Este é um debate que diz a todos respeito. É um debate para corrigir o que está mal e garantir que tratamos condignamente os nossos mais velhos, a quem, em muito, devemos o País que somos ou que dizemos ser. É também um debate para o futuro. O nosso futuro como velhos que seremos um dia, e na mensagem que esse futuro encerra para os nossos jovens, sobre o respeito com que se devem tratar os seniores numa sociedade civilizada e evoluída.

A Ordem dos Médicos cumpriu o seu dever ao dar seguimento aos factos relatados pelos seus membros. Se o não tivesse feito, seria acusada, como já outras vezes foi, de não cumprir o que estatutariamente lhe está atribuído: zelar pelas boas práticas na medicina e fazer cumprir o juramento de Hipócrates, assente na filosofia moral – a Ética. Um médico, como qualquer outro profissional de saúde, lida com a vida humana, e tem um código escrupuloso a cumprir.

Da mesma forma, e pelas mesmas razões, a Ordem dos Farmacêuticos não deixará de atuar perante situações como as que constam do Relatório da Comissão de Inquérito da Ordem dos Médicos sobre o Lar da FMIVPS de Reguengos de Monsaraz, onde se assume que “doentes não tomaram durante dias medicamentos que evitam tromboses e insulinas”. Ou relatos que nos têm igualmente chegado e que vamos tratando de forma individual, dando conta de que “idosos são sobremedicados com medicamentos que os mantêm a dormir”. E muitos outros, que vamos gerindo com conversas cordiais, visitas locais, através de uma proximidade que nos leva a compreender também as dificuldades e as necessidades com que estas instituições sobrevivem.

Esta é a preocupação dos profissionais que não podem aceitar que, sendo o Estado um só, não haja uma articulação entre a Saúde e a Segurança Social para estas e outras matérias. É que, aos olhos do cidadão normal e comum que somos, essas são discussões de lana caprina.

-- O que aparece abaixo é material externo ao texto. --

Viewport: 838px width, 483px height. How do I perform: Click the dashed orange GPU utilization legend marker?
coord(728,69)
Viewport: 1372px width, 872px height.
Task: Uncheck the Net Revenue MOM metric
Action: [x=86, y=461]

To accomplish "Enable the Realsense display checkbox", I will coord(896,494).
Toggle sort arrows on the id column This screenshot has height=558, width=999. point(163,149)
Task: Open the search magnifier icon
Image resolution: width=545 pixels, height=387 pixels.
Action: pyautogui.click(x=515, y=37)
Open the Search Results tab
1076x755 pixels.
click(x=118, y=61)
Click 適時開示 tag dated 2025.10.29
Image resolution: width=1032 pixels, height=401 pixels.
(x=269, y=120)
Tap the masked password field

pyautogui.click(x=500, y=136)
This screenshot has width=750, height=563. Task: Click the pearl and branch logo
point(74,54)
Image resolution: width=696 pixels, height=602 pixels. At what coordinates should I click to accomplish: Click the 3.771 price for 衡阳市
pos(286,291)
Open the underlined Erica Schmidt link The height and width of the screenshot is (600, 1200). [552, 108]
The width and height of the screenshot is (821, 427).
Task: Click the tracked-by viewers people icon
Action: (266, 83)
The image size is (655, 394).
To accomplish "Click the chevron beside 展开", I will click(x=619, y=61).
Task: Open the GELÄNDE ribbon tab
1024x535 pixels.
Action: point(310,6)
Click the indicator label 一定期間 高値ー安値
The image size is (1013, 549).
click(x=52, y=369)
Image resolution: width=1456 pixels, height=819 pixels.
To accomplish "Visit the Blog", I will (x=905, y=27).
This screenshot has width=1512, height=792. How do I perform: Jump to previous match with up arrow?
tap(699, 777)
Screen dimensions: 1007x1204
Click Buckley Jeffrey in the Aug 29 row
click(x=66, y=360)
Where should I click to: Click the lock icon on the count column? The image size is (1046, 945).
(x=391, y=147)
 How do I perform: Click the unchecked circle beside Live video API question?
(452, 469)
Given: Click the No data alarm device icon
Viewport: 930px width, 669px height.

O que importa sim é que, em consciência, cada um cumpra a sua missão, que não atiremos pedras uns aos outros, defendendo o indefensável, mas que aproveitemos cada uma das inúmeras pedras que este caminho tem para edificar cuidados dignos para as pessoas idosas, quer por via das Estruturas Residenciais, quer por via dos seus direitos, liberdades e garantias, acabando com uma das nossas maiores vergonhas nacionais. Os velhos não são e não podem ser o elo mais fraco. A sua longevidade em segurança, protegidos pela sociedade, e por ela valorizados, é das últimas dimensões que resta da nossa humanidade.